ARCHIVAL (INDIAN COUNTRY TODAY, 6-15-23):NEWS REPORT: The federal law will remain intact.

AMY LONETREE: There has been a long history of child removal, to remove Native American children and place them in white homes. This legislation is so important. It is about the future of our nations, the future of our communities.

TEXT ON SCREEN: GENERATIONS STOLEN

DIANA PHAIR (DRIVING IN HER CAR GIVING A TOUR OF THE RESERVATION): This is the Lummi Reservation, and were not on an island, but were a long peninsula and water is on – water is a big part of our heritage. Its your canoe racing, your harvesting of your clams and your fish.

DIANA PHAIR (LUMMI NATION, EXECUTIVE DIRECTOR, LUMMI HOUSING AUTHORITY): We knew we wanted to build a project here, a place that would be helping to bring children home out of foster care. Because at that time, we had over 200 kids in foster care. We had people come in saying, I lost my kids. I need to get my kids back. And so we knew we needed to help provide the stable housing for return of the children.
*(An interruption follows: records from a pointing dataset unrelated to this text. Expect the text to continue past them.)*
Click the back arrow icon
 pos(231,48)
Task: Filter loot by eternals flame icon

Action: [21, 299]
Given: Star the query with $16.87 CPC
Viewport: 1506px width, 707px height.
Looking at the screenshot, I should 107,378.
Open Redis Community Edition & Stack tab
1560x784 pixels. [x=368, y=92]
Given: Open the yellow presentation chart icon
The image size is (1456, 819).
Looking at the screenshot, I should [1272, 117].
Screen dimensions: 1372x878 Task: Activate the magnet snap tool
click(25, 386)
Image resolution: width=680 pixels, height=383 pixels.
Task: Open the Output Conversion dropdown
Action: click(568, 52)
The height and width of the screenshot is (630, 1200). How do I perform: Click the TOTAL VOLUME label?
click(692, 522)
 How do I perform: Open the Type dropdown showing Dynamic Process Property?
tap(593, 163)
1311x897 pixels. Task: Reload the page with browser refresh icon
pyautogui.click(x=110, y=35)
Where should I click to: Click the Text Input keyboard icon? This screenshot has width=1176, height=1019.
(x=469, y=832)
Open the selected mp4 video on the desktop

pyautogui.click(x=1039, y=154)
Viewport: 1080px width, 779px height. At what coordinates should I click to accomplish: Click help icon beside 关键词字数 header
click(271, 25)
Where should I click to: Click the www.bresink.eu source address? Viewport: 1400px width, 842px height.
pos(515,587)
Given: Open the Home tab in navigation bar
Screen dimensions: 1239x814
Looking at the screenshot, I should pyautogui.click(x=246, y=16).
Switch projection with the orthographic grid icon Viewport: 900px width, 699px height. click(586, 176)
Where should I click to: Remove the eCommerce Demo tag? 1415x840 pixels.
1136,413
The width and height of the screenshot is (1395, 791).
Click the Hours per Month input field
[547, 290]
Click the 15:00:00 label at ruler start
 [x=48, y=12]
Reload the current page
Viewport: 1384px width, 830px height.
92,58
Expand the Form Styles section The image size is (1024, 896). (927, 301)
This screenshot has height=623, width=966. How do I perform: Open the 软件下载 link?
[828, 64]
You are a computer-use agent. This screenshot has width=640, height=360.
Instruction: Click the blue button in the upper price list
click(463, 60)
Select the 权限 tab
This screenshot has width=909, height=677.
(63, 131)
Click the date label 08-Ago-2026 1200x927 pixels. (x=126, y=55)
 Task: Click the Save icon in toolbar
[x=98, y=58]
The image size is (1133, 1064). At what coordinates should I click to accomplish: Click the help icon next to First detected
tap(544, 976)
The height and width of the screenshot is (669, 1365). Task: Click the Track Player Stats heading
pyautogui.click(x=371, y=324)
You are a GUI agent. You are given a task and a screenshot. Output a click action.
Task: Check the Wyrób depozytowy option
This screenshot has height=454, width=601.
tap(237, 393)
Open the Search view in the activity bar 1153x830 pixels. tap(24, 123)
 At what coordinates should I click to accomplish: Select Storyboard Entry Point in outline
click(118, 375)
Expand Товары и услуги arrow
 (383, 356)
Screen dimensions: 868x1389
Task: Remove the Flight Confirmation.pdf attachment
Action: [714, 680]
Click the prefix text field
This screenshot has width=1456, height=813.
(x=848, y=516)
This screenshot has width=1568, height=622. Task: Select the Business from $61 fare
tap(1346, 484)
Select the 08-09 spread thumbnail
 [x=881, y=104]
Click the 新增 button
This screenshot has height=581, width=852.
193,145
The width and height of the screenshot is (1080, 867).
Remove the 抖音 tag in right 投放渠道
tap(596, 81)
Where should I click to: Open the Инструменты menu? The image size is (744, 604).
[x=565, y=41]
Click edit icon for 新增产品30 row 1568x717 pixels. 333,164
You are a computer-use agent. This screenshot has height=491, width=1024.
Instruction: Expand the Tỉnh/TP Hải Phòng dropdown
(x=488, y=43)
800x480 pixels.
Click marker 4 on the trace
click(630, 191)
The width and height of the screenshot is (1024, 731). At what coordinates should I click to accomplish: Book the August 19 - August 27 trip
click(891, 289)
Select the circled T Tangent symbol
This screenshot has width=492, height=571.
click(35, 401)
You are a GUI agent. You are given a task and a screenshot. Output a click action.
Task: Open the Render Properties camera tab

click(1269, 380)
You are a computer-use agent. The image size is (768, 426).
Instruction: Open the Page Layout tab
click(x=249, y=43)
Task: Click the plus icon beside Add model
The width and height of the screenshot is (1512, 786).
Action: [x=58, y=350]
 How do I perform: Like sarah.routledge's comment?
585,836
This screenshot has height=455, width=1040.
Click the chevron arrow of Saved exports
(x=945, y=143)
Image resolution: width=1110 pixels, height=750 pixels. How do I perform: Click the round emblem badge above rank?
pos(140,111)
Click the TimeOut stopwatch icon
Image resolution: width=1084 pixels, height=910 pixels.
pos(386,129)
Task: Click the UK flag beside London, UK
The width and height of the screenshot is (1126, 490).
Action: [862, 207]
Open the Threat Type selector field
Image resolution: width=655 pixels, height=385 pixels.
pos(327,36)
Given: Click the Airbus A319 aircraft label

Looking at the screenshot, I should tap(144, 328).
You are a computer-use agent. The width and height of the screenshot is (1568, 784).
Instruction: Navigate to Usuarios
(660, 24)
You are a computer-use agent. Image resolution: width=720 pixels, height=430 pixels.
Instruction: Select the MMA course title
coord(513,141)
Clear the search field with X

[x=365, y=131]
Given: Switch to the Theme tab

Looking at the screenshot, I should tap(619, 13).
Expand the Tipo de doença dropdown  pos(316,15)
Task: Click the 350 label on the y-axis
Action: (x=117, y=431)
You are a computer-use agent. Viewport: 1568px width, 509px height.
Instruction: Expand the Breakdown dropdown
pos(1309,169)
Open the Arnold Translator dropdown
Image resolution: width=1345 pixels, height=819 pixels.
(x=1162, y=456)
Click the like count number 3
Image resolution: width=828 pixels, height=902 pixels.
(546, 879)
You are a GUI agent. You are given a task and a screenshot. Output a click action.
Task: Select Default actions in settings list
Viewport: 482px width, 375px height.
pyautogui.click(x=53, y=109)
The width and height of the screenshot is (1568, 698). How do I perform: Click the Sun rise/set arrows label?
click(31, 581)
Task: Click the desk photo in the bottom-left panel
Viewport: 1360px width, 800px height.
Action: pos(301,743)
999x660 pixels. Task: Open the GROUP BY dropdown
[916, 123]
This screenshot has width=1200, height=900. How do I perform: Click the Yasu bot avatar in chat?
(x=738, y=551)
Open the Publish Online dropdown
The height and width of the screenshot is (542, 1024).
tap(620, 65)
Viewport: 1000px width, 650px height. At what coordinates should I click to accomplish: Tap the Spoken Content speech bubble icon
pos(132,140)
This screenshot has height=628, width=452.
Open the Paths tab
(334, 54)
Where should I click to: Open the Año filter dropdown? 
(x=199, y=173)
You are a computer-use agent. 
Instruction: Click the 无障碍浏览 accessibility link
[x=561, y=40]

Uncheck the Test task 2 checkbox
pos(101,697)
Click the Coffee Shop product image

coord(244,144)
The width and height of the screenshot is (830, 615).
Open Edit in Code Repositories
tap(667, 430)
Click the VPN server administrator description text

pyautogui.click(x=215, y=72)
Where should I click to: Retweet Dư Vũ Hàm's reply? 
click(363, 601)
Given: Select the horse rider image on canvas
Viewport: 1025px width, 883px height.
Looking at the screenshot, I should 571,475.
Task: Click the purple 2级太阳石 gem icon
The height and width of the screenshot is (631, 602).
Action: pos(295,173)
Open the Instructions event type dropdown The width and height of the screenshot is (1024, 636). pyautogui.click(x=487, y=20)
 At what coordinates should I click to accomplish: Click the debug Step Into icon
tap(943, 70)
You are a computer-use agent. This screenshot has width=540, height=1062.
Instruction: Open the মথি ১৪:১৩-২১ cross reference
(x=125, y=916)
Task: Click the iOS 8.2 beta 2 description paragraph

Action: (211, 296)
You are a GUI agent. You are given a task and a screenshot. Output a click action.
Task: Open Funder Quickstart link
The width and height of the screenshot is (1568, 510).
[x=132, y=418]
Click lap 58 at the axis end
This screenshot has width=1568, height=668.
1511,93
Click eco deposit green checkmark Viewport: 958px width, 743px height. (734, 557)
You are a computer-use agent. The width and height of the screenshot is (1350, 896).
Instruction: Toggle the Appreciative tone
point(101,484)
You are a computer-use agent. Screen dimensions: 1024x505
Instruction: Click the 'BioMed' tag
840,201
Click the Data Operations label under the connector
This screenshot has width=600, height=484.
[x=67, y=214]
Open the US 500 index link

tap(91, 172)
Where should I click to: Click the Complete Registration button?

DIANA JEFFERSON: At first, it was like really hard to believe that we’re here and to be a family again makes me so happy. Back in 2019, my mom was very sick and I started using around then. When she passed away, we really didn’t have nowhere to go at the time, and the trailer that we were staying in was really small. And the kids, you know, were missing a lot of school. CPS was called on us and the cops came and grabbed our kids We had to do a lot to get where were at today to get our kids back.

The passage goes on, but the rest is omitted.